The principle of justice is fairness and there can be no fairness without proper communication. Period. By facilitating communication interpreters allow judges and lawyers to fulfill their professional duties. In the health care system, interpreters make sure doctors live up to their “Do no harm” directive: by listening to their patients, doctors can perform accurate diagnosis that will allow for the proper treatment of their patients and avoid recidivism
Title VI is the legislative tool that guides the provision of services, training, qualifications, etc. for language access services. We invite you to explore the resources after the video to learn a little about it.
Today we just want to say thank you to our colleagues who serve in the Department of Justice, who have come before us and helped forge the path we follow. Our hope is that we are delivering on their hopes and helping to forge a path for the future generations of professionals.
Please enjoy the video.
General data on Title VI: http://www.lep.gov/video/video.html
Executive Order 13166 – Improving Access to Services For People of Limited English Proficiency: https://www.gpo.gov/fdsys/pkg/FR-2000-08-16/pdf/00-20938.pdf
EO13166 Resources: http://www.lep.gov/13166/eo13166.html
More Resources on Translation and Interpreting Services for users of T&I services: http://www.lep.gov/interp_translation/trans_interpret.html
4 thoughts on “We Are the Bridge in More Ways than One”
Sometimes English-only speakers forget that immigrants are often witnesses and victims to crimes, not just perpetrators. The victims and witnesses also deserve their day in court. In the county where I work, the district attorney has made a big effort to get non-English speakers to report crimes. Because of that effort, a woman who worked at a domestic violence shelter who was defrauding the women she was supposed to be helping was successfully prosecuted, as was an immigration attorney who took money from clients but never did anything to help them.

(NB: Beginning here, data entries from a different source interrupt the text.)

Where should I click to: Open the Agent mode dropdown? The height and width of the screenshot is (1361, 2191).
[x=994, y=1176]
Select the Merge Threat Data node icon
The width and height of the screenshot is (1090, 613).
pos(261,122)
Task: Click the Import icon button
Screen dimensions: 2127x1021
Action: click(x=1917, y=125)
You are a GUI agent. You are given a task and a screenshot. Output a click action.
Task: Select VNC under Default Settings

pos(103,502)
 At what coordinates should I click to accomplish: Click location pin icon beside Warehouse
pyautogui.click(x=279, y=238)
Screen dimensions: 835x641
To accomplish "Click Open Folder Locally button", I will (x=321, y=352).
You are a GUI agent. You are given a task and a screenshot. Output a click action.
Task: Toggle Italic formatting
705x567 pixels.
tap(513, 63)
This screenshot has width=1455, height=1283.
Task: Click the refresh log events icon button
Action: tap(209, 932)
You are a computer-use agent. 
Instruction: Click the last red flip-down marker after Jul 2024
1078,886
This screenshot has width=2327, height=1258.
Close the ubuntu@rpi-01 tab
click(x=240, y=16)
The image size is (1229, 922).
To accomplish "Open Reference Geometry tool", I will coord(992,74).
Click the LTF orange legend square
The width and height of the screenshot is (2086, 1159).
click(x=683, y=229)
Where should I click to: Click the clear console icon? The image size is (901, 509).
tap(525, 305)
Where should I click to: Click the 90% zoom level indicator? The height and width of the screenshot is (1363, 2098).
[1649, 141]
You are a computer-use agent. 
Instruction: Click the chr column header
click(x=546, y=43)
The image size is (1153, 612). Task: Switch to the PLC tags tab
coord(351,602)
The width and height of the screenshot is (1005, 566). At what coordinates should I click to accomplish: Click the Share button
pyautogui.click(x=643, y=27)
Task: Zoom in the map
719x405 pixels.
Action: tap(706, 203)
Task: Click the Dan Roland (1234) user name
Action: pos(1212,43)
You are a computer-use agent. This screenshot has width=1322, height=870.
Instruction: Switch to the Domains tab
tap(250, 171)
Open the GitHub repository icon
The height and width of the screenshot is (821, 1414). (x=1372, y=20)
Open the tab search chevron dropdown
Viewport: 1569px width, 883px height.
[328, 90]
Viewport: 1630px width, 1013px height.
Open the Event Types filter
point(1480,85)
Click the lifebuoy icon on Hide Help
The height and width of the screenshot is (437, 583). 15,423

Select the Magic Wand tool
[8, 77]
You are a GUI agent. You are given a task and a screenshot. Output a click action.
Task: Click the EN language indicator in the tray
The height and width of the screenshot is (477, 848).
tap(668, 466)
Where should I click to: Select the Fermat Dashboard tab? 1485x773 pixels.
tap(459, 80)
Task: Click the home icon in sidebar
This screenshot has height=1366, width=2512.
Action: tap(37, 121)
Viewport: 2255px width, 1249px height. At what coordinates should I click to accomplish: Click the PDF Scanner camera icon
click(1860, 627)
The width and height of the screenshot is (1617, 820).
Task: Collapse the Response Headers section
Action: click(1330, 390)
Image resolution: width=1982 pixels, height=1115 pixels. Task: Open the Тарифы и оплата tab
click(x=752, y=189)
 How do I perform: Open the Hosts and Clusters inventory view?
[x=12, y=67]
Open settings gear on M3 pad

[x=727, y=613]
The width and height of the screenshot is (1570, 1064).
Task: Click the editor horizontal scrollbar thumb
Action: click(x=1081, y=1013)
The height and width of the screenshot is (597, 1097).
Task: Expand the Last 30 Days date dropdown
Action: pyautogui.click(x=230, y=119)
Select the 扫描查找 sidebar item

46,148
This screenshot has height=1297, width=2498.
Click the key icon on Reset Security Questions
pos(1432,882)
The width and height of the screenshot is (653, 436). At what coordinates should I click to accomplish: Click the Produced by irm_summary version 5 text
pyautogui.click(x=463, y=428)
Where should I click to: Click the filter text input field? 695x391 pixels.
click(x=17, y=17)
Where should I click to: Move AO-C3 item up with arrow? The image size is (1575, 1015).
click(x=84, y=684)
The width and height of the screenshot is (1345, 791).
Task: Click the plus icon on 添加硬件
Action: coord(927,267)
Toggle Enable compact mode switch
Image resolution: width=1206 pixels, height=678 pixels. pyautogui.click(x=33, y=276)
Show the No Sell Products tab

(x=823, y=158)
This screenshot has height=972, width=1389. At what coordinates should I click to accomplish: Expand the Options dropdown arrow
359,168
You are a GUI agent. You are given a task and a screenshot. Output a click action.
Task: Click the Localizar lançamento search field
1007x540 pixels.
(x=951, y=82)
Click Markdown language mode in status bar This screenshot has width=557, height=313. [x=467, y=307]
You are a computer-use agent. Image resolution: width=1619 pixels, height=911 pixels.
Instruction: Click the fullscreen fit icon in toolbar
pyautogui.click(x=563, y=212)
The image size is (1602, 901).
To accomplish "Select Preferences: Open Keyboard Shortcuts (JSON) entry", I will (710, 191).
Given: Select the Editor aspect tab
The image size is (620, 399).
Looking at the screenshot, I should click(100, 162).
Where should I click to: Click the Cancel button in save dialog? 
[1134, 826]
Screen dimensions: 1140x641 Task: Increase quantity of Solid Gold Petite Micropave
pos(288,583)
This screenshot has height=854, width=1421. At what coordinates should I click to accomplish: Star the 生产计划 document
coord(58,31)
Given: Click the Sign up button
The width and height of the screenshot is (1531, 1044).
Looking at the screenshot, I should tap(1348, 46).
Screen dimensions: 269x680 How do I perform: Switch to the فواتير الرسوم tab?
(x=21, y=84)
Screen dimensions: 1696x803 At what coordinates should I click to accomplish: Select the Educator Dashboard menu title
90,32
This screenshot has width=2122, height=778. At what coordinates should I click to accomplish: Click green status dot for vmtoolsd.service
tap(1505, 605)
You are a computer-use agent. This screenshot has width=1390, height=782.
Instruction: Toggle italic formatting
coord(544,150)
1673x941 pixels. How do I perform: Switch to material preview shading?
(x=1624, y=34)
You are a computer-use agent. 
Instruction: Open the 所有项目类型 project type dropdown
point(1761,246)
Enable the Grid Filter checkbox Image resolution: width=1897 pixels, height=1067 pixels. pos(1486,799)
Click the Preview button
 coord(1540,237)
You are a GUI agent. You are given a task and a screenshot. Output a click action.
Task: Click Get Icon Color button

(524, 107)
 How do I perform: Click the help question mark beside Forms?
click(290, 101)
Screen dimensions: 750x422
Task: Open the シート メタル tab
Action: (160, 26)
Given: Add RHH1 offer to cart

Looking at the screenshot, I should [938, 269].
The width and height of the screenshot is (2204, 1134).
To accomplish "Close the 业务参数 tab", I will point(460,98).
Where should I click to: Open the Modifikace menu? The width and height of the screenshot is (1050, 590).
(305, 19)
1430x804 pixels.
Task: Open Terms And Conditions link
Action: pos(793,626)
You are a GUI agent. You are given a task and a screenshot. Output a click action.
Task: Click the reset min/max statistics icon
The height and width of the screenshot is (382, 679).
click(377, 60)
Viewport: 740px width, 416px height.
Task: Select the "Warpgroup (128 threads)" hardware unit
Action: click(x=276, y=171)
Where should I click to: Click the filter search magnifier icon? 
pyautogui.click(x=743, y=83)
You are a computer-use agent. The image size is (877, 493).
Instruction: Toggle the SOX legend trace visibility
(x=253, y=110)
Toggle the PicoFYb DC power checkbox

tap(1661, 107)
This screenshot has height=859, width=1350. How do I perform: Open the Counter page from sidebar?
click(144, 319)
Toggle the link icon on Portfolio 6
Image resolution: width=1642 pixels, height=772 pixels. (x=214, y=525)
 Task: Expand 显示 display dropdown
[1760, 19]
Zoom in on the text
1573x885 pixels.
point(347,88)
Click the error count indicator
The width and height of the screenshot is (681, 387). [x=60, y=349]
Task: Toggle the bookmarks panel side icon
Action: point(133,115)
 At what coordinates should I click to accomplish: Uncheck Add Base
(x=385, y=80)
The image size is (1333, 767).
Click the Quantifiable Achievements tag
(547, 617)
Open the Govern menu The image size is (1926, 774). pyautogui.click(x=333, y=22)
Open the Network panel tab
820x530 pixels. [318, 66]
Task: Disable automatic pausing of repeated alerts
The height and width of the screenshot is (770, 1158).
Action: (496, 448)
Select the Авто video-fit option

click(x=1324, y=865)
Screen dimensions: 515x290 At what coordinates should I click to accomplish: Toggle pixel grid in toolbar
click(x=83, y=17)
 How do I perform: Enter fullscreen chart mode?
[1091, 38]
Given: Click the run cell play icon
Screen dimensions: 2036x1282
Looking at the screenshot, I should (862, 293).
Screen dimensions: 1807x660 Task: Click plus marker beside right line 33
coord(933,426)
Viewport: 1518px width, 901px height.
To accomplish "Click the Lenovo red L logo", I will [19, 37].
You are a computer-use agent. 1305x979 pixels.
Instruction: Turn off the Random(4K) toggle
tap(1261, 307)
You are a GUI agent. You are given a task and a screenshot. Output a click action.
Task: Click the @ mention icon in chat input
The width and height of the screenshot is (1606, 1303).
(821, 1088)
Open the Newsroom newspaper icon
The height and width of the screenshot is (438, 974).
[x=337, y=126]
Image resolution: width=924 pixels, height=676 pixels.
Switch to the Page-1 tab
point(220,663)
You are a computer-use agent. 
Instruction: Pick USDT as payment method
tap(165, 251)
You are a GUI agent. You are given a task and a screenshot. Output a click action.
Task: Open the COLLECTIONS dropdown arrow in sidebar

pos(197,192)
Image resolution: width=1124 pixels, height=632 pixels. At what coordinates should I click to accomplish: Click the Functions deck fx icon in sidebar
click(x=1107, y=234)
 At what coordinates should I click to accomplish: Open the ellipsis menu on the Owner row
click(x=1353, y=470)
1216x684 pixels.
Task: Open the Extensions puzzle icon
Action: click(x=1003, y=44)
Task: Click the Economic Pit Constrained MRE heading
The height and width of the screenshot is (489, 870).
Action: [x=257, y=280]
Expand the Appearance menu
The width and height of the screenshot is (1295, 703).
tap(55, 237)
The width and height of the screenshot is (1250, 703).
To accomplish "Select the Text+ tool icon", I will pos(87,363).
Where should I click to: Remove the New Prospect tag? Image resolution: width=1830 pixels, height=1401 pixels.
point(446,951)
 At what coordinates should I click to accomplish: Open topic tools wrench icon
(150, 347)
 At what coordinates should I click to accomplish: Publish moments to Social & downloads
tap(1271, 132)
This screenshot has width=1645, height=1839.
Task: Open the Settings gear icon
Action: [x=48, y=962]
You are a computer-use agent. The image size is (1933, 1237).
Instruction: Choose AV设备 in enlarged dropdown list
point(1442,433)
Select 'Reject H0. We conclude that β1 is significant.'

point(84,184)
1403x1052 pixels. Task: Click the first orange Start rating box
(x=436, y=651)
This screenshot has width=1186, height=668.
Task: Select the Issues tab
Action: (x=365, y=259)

Obviously, not all the accused are guilty, and only with the help of interpreters can non-English speakers even begin to defend themselves.
We interpreters are an essential part of the justice system.
“We interpreters are an essential part of the justice system.” I have nothing to add, Vicki.
Thanks for the article, Gio! It’s important to remember what a crucial role language access plays in the justice system.
And culture! These two elements make such a huge difference.